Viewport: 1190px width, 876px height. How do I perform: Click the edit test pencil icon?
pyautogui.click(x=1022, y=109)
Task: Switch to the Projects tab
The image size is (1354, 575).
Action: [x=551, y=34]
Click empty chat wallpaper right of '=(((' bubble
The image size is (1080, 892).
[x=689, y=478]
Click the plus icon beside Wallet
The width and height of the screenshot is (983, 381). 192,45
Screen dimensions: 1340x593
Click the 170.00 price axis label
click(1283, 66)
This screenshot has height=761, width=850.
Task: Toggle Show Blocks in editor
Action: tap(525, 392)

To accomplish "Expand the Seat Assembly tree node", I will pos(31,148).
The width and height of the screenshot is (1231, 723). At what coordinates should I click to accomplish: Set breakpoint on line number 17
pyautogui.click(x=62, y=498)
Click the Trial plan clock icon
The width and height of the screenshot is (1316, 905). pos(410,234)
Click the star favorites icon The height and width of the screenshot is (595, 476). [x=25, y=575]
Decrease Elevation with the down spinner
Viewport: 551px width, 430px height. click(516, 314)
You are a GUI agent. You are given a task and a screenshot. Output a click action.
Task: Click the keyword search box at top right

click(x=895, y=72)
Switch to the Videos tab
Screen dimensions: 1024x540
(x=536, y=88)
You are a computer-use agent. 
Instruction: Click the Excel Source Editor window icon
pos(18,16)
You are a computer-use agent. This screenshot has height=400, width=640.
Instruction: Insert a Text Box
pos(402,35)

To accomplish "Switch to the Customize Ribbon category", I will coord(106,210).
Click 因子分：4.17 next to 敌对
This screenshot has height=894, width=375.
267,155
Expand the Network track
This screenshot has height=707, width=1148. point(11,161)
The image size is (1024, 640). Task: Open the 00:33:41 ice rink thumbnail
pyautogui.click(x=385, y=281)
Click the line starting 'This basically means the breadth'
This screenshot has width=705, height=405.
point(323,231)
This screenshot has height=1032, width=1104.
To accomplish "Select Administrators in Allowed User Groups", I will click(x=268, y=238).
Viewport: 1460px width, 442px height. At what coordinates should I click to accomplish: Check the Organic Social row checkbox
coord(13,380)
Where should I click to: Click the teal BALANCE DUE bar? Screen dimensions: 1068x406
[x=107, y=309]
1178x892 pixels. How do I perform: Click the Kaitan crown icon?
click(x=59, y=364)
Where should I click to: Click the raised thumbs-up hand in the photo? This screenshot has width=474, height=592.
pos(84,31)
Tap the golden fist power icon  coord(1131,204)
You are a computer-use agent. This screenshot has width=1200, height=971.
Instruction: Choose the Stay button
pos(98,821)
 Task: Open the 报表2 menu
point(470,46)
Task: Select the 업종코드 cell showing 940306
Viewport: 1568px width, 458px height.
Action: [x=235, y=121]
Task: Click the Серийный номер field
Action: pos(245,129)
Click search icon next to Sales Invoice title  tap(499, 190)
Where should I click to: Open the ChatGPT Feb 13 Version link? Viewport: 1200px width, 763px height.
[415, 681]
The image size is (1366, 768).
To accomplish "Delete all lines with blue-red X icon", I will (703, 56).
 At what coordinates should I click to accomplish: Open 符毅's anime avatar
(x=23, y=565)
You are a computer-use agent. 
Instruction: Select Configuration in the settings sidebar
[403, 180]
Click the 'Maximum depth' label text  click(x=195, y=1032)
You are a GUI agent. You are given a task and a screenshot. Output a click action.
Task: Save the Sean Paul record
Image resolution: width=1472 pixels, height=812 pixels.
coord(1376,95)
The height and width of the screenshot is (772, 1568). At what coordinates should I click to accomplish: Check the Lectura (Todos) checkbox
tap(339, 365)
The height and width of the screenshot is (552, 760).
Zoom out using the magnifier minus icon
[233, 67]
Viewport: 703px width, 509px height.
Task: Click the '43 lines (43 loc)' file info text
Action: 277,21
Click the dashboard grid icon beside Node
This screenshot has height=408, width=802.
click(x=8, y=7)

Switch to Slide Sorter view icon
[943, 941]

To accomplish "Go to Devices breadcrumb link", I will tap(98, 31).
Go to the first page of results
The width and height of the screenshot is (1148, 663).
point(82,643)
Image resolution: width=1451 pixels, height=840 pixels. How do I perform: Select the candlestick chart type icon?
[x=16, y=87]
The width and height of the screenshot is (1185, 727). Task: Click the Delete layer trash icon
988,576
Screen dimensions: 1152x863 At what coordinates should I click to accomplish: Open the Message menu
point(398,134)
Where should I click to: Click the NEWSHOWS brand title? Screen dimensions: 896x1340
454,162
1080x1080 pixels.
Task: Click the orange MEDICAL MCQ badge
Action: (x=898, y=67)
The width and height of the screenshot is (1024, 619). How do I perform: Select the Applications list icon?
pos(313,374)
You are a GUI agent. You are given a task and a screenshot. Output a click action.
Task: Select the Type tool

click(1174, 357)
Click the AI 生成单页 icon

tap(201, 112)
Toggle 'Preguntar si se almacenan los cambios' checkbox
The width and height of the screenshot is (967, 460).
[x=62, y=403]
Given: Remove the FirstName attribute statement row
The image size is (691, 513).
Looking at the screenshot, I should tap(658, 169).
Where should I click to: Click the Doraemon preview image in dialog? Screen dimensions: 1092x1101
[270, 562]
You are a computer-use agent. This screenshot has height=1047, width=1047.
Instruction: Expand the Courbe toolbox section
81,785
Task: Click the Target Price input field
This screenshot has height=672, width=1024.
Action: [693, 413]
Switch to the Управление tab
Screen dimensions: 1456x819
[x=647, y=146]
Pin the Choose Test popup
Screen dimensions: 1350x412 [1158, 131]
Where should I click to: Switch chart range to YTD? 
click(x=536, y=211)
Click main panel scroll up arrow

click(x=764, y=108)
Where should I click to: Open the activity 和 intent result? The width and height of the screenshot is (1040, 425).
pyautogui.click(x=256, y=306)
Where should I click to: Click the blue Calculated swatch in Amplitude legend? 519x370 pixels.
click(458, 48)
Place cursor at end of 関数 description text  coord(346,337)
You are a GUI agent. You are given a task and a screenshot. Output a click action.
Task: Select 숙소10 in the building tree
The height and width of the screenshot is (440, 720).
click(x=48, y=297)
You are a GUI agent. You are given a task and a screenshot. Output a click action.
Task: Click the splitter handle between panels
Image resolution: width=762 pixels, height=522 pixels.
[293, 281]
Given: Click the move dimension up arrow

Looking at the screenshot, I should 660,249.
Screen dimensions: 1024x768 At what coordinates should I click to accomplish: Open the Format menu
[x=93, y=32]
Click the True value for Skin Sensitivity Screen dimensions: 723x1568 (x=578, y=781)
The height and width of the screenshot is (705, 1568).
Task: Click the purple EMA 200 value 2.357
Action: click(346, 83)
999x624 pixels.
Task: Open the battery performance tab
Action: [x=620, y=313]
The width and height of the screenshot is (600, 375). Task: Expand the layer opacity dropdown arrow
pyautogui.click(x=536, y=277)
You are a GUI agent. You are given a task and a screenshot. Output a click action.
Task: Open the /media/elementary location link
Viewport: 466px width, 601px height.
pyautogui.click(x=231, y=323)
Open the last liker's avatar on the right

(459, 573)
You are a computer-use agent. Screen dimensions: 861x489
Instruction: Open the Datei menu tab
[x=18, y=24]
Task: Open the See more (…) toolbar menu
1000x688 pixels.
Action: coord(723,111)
* * * * * * *
[What to do] Copy out the lines starting at the one containing "You are a computer-use agent. Screen" and ending with the last line of the entries. Include nothing else.

[Worked solution]
You are a computer-use agent. Screen dimensions: 861x489
Instruction: Open the Datei menu tab
[x=18, y=24]
Task: Open the See more (…) toolbar menu
1000x688 pixels.
Action: coord(723,111)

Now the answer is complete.